**EXERCISE GOAL**: Give every entry again, word for word.

**DATA EXTRACT**:

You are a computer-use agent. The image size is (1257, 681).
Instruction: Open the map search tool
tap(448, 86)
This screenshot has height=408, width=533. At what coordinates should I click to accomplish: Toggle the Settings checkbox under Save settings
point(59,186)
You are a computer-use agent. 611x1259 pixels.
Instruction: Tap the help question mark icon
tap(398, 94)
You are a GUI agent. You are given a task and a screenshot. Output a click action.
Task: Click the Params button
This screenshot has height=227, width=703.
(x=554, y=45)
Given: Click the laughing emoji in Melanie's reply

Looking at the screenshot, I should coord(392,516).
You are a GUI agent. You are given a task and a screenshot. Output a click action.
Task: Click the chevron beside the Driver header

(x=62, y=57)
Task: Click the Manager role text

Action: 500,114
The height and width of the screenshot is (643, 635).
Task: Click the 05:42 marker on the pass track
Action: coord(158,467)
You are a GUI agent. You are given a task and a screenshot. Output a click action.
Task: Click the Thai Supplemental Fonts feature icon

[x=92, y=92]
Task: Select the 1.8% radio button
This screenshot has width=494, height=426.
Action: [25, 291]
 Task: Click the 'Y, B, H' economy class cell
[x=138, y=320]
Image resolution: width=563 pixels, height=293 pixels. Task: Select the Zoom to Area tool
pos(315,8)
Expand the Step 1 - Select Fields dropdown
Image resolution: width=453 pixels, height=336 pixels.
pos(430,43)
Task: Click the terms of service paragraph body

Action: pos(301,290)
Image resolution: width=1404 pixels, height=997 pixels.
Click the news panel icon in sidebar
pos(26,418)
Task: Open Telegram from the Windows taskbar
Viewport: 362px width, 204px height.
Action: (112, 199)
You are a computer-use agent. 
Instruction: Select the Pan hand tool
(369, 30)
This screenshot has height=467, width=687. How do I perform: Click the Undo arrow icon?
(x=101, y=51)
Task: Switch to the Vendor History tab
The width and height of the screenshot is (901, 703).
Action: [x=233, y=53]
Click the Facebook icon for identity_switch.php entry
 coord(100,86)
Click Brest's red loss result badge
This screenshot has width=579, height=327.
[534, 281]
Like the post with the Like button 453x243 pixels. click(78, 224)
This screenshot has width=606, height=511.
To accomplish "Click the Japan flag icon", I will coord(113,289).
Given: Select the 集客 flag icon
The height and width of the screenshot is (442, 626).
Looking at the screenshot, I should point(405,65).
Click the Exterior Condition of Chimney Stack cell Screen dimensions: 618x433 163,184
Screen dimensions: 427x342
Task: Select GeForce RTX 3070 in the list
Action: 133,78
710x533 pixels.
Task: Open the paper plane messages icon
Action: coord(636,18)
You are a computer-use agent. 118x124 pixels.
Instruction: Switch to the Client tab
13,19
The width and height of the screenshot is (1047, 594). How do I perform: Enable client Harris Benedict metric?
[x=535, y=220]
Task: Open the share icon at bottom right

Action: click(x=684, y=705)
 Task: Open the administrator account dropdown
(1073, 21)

**TASK RESPONSE**:
You are a computer-use agent. The image size is (1257, 681).
Instruction: Open the map search tool
tap(448, 86)
This screenshot has height=408, width=533. At what coordinates should I click to accomplish: Toggle the Settings checkbox under Save settings
point(59,186)
You are a computer-use agent. 611x1259 pixels.
Instruction: Tap the help question mark icon
tap(398, 94)
You are a GUI agent. You are given a task and a screenshot. Output a click action.
Task: Click the Params button
This screenshot has height=227, width=703.
(x=554, y=45)
Given: Click the laughing emoji in Melanie's reply

Looking at the screenshot, I should coord(392,516).
You are a GUI agent. You are given a task and a screenshot. Output a click action.
Task: Click the chevron beside the Driver header

(x=62, y=57)
Task: Click the Manager role text

Action: 500,114
The height and width of the screenshot is (643, 635).
Task: Click the 05:42 marker on the pass track
Action: coord(158,467)
You are a GUI agent. You are given a task and a screenshot. Output a click action.
Task: Click the Thai Supplemental Fonts feature icon

[x=92, y=92]
Task: Select the 1.8% radio button
This screenshot has width=494, height=426.
Action: [25, 291]
 Task: Click the 'Y, B, H' economy class cell
[x=138, y=320]
Image resolution: width=563 pixels, height=293 pixels. Task: Select the Zoom to Area tool
pos(315,8)
Expand the Step 1 - Select Fields dropdown
Image resolution: width=453 pixels, height=336 pixels.
pos(430,43)
Task: Click the terms of service paragraph body

Action: pos(301,290)
Image resolution: width=1404 pixels, height=997 pixels.
Click the news panel icon in sidebar
pos(26,418)
Task: Open Telegram from the Windows taskbar
Viewport: 362px width, 204px height.
Action: (112, 199)
You are a computer-use agent. 
Instruction: Select the Pan hand tool
(369, 30)
This screenshot has height=467, width=687. How do I perform: Click the Undo arrow icon?
(x=101, y=51)
Task: Switch to the Vendor History tab
The width and height of the screenshot is (901, 703).
Action: [x=233, y=53]
Click the Facebook icon for identity_switch.php entry
 coord(100,86)
Click Brest's red loss result badge
This screenshot has width=579, height=327.
[534, 281]
Like the post with the Like button 453x243 pixels. click(78, 224)
This screenshot has width=606, height=511.
To accomplish "Click the Japan flag icon", I will coord(113,289).
Given: Select the 集客 flag icon
The height and width of the screenshot is (442, 626).
Looking at the screenshot, I should point(405,65).
Click the Exterior Condition of Chimney Stack cell Screen dimensions: 618x433 163,184
Screen dimensions: 427x342
Task: Select GeForce RTX 3070 in the list
Action: 133,78
710x533 pixels.
Task: Open the paper plane messages icon
Action: coord(636,18)
You are a computer-use agent. 118x124 pixels.
Instruction: Switch to the Client tab
13,19
The width and height of the screenshot is (1047, 594). How do I perform: Enable client Harris Benedict metric?
[x=535, y=220]
Task: Open the share icon at bottom right

Action: click(x=684, y=705)
 Task: Open the administrator account dropdown
(1073, 21)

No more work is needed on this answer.